On Wed, 2015-04-15 at 00:07 -0400, Gershom B wrote:
So I want to focus just on the idea of a “trust model” to hackage packages.
Good. I think TUF has a good answer here.
Now, how does security fit into this? Well, at the moment we can prevent packages from being uploaded by people who are not authorized. And whoever is authorized is the first person who uploaded the package, or people they delegate to, or people otherwise added by hackage admins via e.g. the orphaned package takeover process.
As Michael rightly points out, though the hackage server does this, it doesn't generate any cryptographic evidence for it. TUF solves that part with its "target key delegation" information. It's the formal metadata for who is allowed to upload what. So if we implement this part of TUF then we no longer have to rely on the hackage server not getting hacked to ensure this bit. [...]
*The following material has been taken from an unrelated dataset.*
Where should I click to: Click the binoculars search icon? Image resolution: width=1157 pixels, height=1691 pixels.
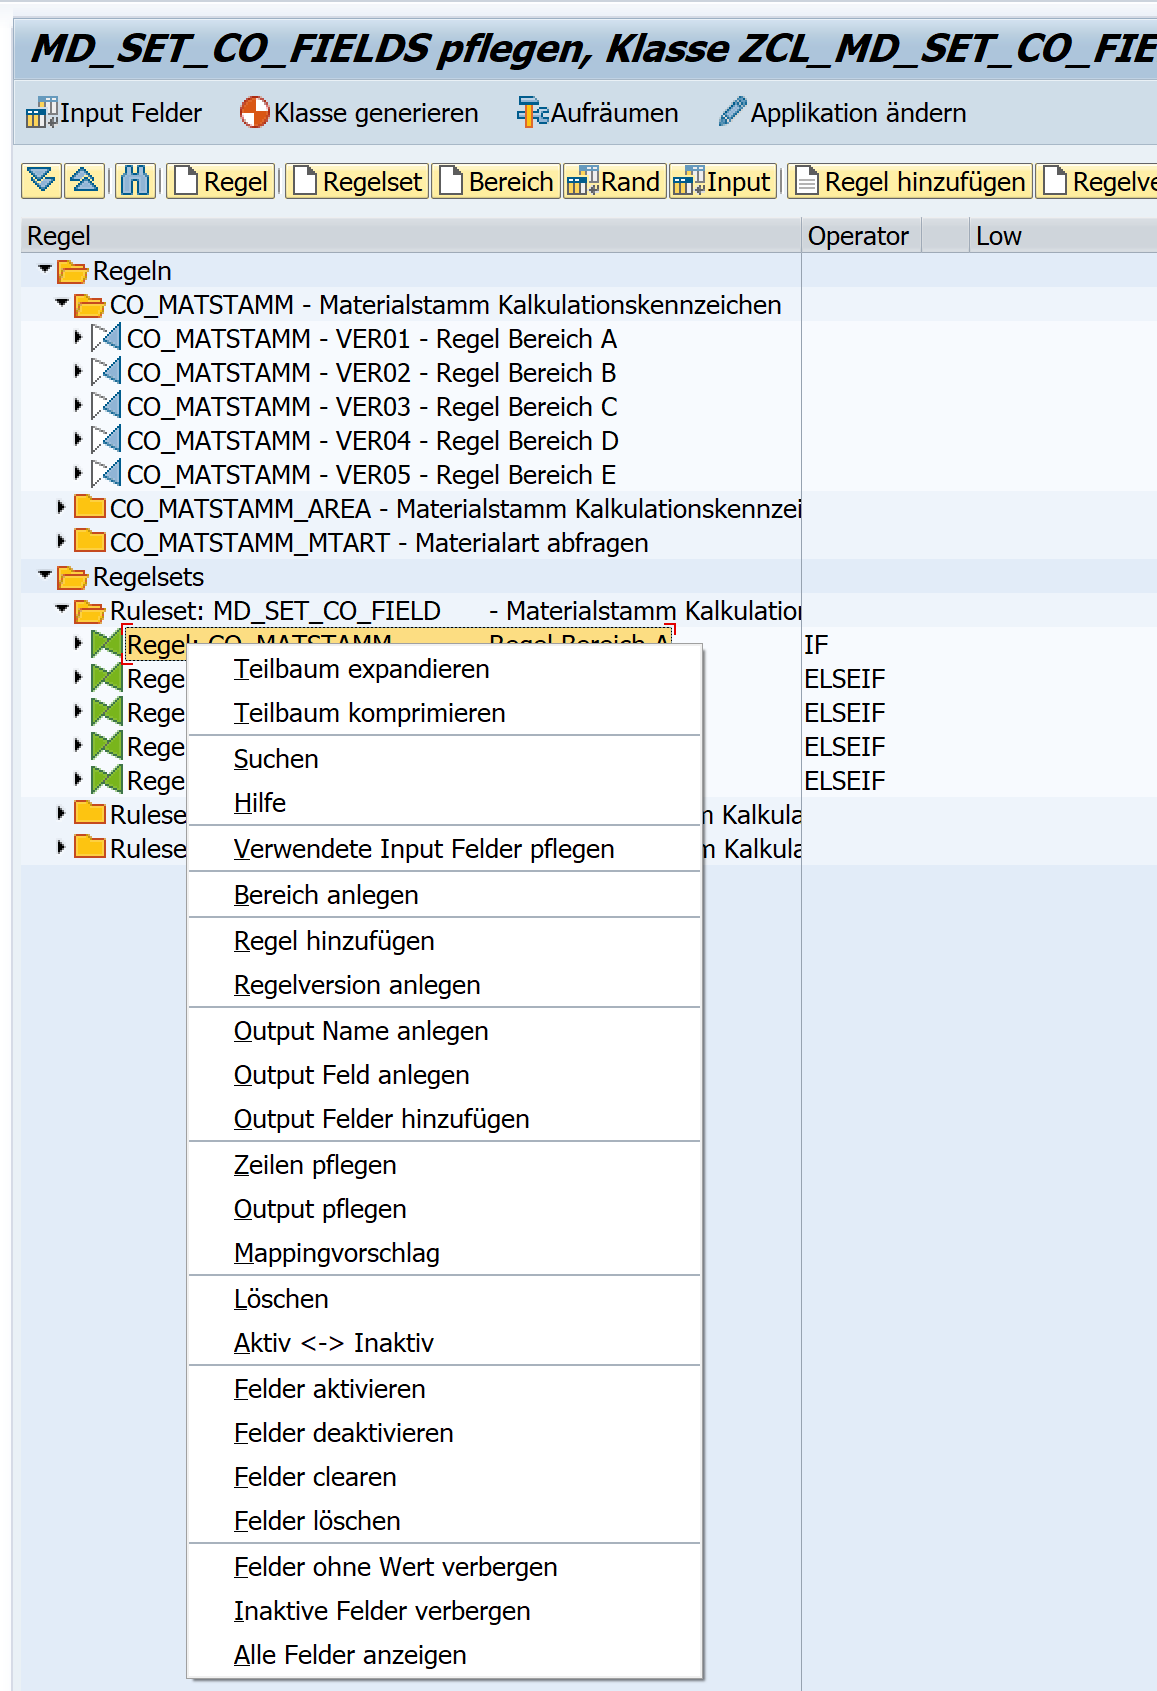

that attempts a _much simpler_ guarantee — that e.g. the person who signed a package as being “theirs” is either the same person that signed the prior version of the package, or was delegated by them (or hackage admins).
That's what TUF's target key system provides. There's a target key held by the hackage admins (and signed by the root keys) that is used to sign individual author keys and delegation information to say that this key is allowed to sign this package. So it's not a guarantee that the package is good, or that the author is a sensible person, but it is formal evidence that that person should be in the maintainer group for that package. Then because TUF makes it this relatively lightweight it's fully automatic for end users because the chain (not web) of trust is trivial.
In my mind, the key elements of such a system are that it is orthogonal to how code is distributed and that it is opt-in/out.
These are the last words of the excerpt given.